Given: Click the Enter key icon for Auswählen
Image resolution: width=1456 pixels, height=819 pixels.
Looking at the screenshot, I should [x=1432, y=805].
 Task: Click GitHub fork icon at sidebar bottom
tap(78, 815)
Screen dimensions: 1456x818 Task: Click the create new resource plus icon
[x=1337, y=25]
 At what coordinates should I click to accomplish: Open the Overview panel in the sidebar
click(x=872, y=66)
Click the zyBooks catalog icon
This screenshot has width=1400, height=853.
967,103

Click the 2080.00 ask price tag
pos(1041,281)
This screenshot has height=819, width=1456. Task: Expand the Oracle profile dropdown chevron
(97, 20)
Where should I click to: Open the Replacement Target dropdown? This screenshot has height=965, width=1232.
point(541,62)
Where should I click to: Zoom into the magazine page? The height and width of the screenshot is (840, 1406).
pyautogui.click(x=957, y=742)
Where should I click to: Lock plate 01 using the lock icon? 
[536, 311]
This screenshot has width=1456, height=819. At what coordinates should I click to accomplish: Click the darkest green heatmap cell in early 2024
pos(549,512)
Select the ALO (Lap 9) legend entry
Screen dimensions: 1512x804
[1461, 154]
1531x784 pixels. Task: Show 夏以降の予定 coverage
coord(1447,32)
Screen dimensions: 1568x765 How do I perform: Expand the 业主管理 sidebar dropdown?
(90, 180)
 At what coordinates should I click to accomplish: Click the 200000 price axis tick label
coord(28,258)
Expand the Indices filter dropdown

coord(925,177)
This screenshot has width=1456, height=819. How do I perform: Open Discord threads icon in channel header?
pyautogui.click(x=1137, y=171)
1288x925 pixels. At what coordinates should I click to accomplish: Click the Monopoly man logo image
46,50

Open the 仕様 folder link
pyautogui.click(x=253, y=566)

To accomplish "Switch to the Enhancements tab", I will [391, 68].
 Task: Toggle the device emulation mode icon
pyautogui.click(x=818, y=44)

________________________________________

* Work to complete: Each line above, from the one that contains "This screenshot has width=1456, height=819. At" to the last line of the records, should be repeated exactly. Leave out all others.

* Task response:
This screenshot has width=1456, height=819. At what coordinates should I click to accomplish: Click the darkest green heatmap cell in early 2024
pos(549,512)
Select the ALO (Lap 9) legend entry
Screen dimensions: 1512x804
[1461, 154]
1531x784 pixels. Task: Show 夏以降の予定 coverage
coord(1447,32)
Screen dimensions: 1568x765 How do I perform: Expand the 业主管理 sidebar dropdown?
(90, 180)
 At what coordinates should I click to accomplish: Click the 200000 price axis tick label
coord(28,258)
Expand the Indices filter dropdown

coord(925,177)
This screenshot has width=1456, height=819. How do I perform: Open Discord threads icon in channel header?
pyautogui.click(x=1137, y=171)
1288x925 pixels. At what coordinates should I click to accomplish: Click the Monopoly man logo image
46,50

Open the 仕様 folder link
pyautogui.click(x=253, y=566)

To accomplish "Switch to the Enhancements tab", I will [391, 68].
 Task: Toggle the device emulation mode icon
pyautogui.click(x=818, y=44)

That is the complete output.